Симферополь. Двухэтажный особнячок с вывеской «Дом-музей И.Л. Сельвинского». Здесь, в малюсеньком Бондарном переулке, этот талантливый крымчанин и родился. Как раз по соседству с тем местом, где нашёл свой последний приют другой выдающийся сын крымской земли – святитель Лука (Войно-Ясенецкий). В купающемся в колокольных перезвонах храме Свято-Троицкого монастыря – мощи преподобного архиепископа-хирурга. К ним стремятся со всего света. Приезжают прикладываться на улицу… Большевистскую. Так было в советские времена: улицы, несущие на себе православные святыни, именовали на коммунистический лад.

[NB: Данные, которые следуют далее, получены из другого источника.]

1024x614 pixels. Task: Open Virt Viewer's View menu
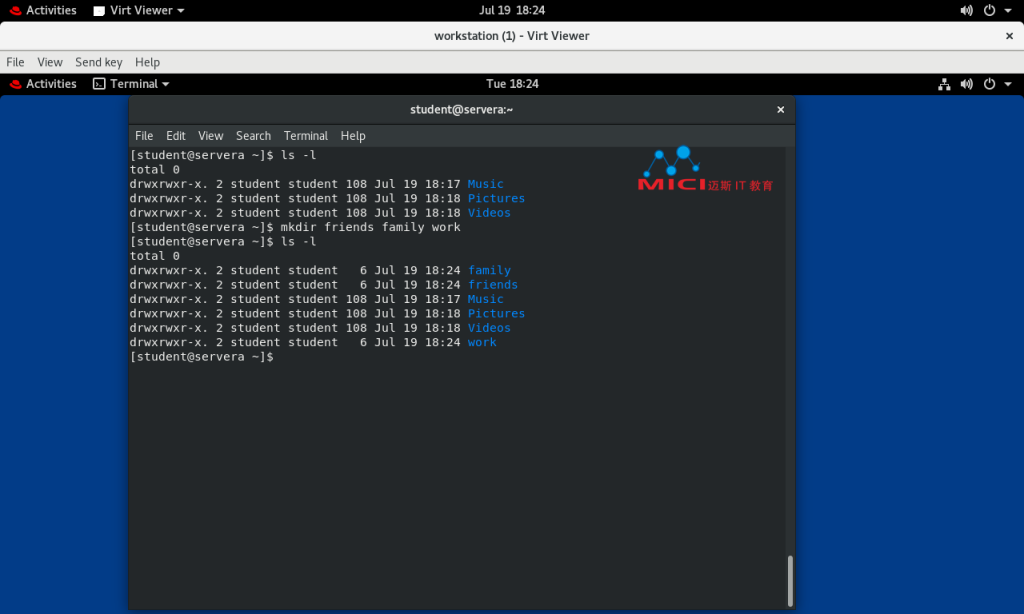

И не находили в этом ничего странного…
Поэт революции и драматург, а также – её стойкий солдат и нежный поклонник, авангардист, теоретик конструктивизма, он же – цирковой борец, грузчик, натурщик, музыкант, художник, спортсмен, юрист, искушённый спец по заготовке пушнины, член экспедиции на ледоколе «Челюскин», сварщик на Московском электроламповом заводе, кадровый офицер советской армии, руководитель семинара в Литинституте им. Горького. Это лишь часть ипостасей выдающегося симферопольца. Как они смогли ужиться в одном лице – загадка. Отчасти отгадываемая местом рождения этого гениального крымчака – Старым городом. Старым Симферополем. Местом, в котором можно родиться. Двориками, которые невозможно не полюбить…
Вот она – густейшая смесь десятков культур, языков, вер и традиций. По-татарски затейливо петляющие улочки в ширину одной повозки. Обступающие тебя с двух сторон вековые стены домиков из жёсткого, точно наждак, ракушечника. Над проулками – жаркое солнце, в проулках – зной, плюс – перекличка колоколов Троицкого и Петропавловского соборов с криком муэдзина с неподалёку расположенного минарета древнейшей на полуострове мечети Кебир-Джами. Тут же соединяющая (или наоборот, разделяющая) православные и мусульманские святилища бойкая и шумная улица Шмидта. Какого именно? Либо – того самого, щуплого, но героического лейтенанта Шмидта, бросившего вызов царю и жизнь – на плаху. Либо – могучего и бородатого полярника Шмидта, бросившегося на зов уже свершившегося социализма во льды ледовитых морей.
Надо сказать, и тот Шмидт, и этот сыграли не последнюю роль в судьбе родившегося вблизи поименованной в честь них транспортной артерии поэта. Как и другой первопроходец, но уже в литературе, точнее – в её социально обострённой интерпретации, Некрасов. Тот самый, которого юный Илья ставил очень высоко, выше многих, отмечая его в чём-то революционный поэтический запал, с которым будущий авангардист Сельвинский старался максимально сойтись.
Надо ли говорить, сколь своенравно распорядилась история, пустив улицу Некрасова в Симферополе как раз на пересечение с Бондарным переулком Сельвинского. Как и улицу Шмидта: подпирать собой родные пенаты поэта с тыла. А Большевистскую – обнимать подступы как к главным православным святыням Симферополя, так и к местным литературным святилищам. Из таких гремучих смесей, судя по всему, и взрываются сверхновые поэтические звёзды масштаба Ильи Львовича Сельвинского.